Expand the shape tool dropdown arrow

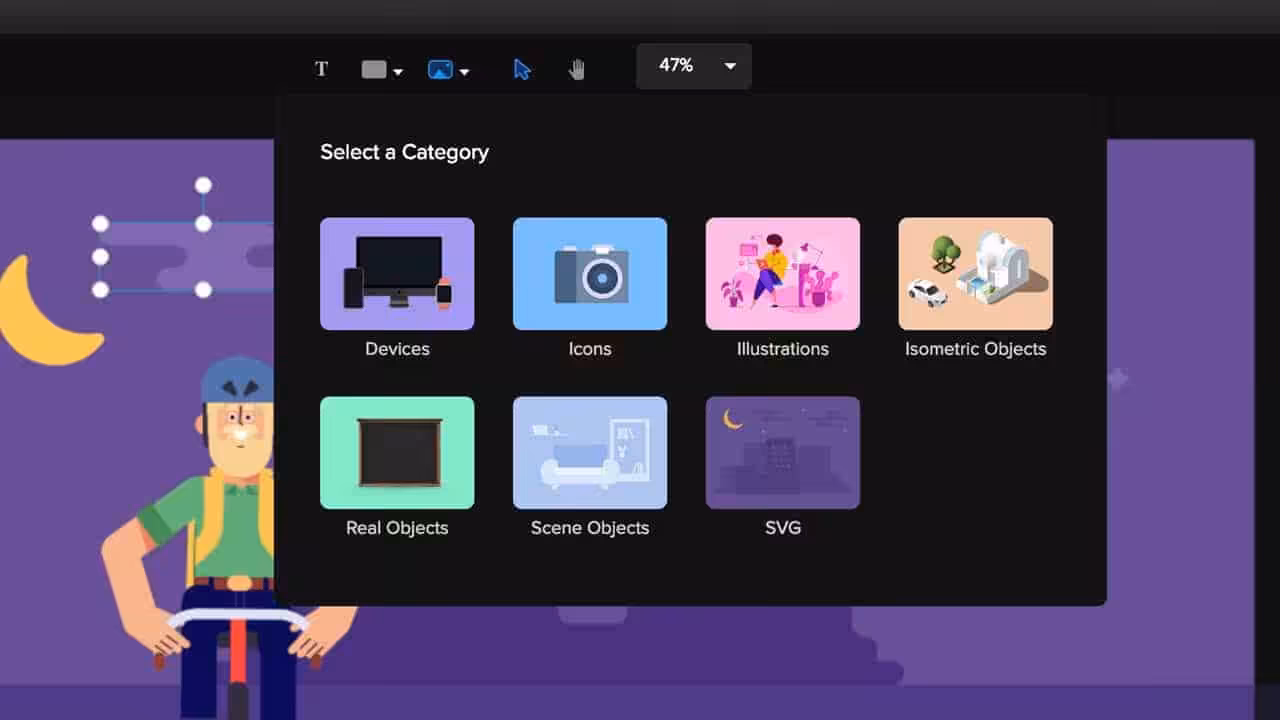point(398,71)
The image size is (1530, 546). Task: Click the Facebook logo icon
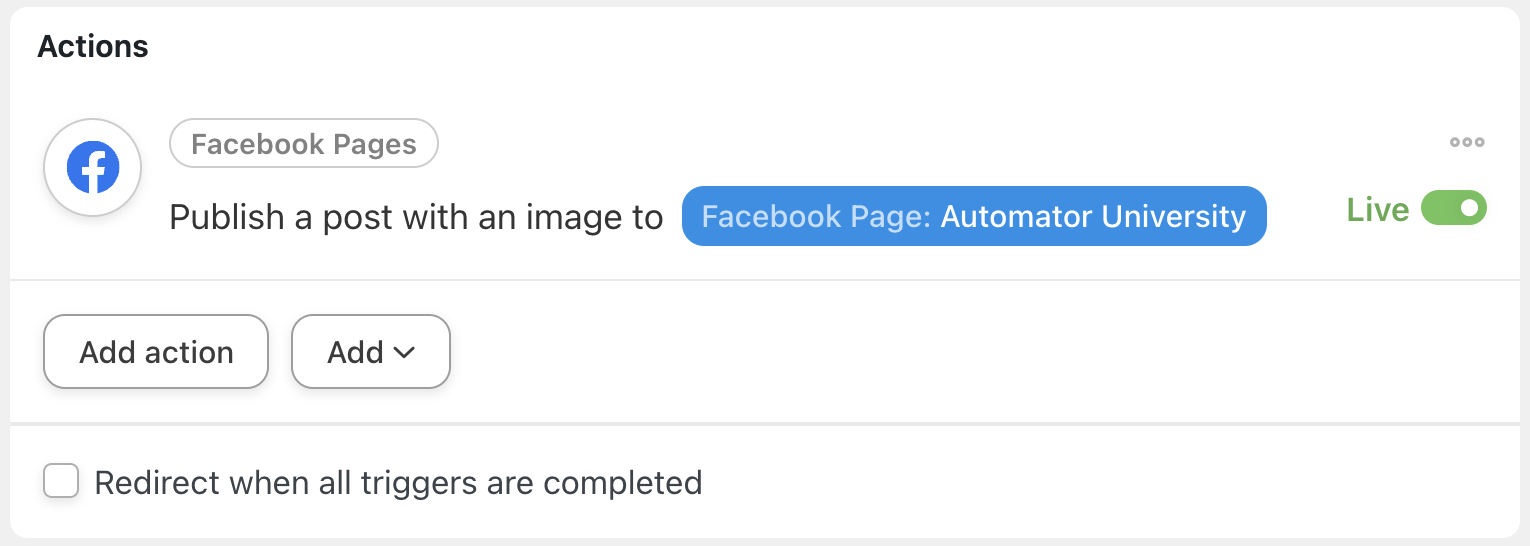[x=93, y=168]
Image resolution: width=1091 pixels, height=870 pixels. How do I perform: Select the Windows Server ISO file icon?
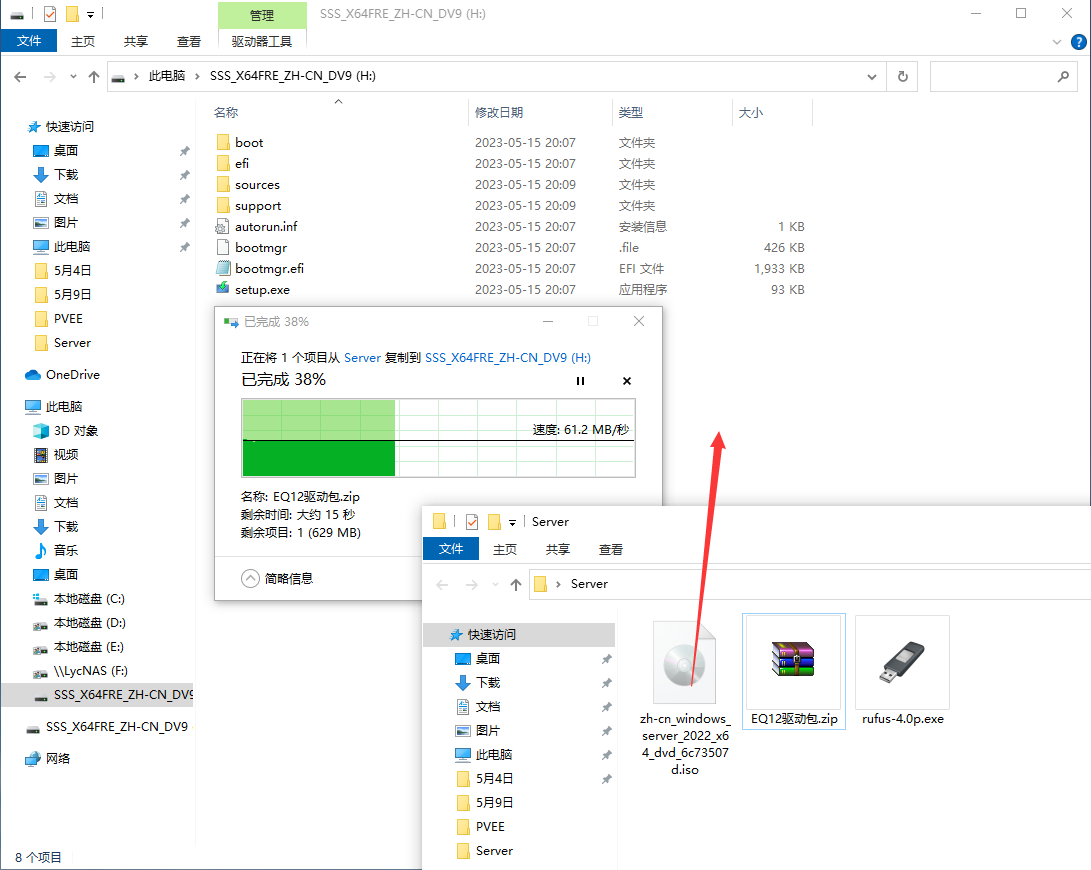685,662
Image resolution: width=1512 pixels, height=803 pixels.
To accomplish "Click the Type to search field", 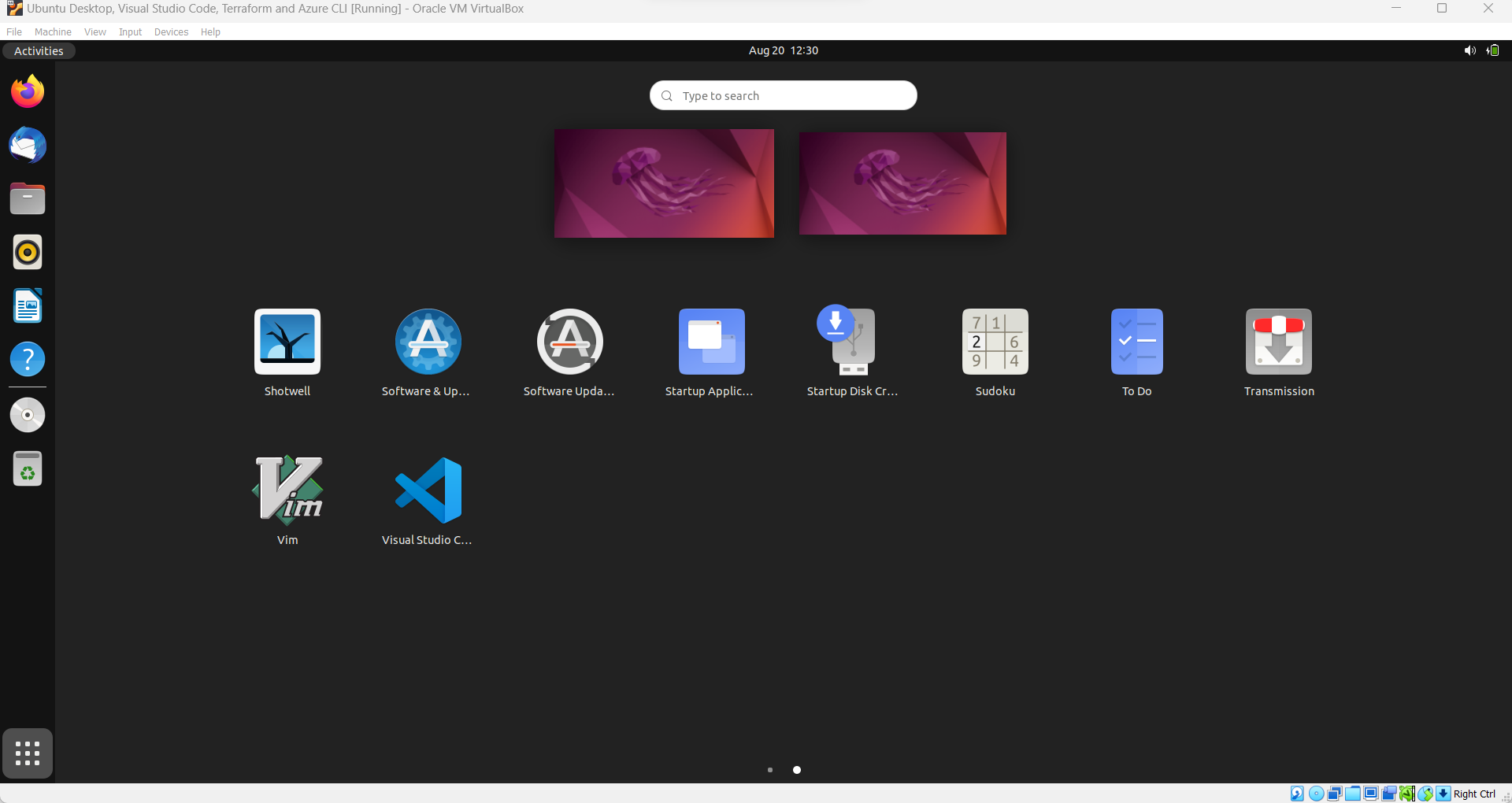I will tap(783, 96).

--- TASK BRIEF ---
Within the listing above, the lines from the one with "The image size" through the one with "Image resolution: width=1512" are to be given again word for word. Do not include pictures.

--- YOUR SOLUTION ---
The image size is (1530, 546). Task: Click the Facebook logo icon
[x=93, y=168]
Image resolution: width=1091 pixels, height=870 pixels. How do I perform: Select the Windows Server ISO file icon?
685,662
Image resolution: width=1512 pixels, height=803 pixels.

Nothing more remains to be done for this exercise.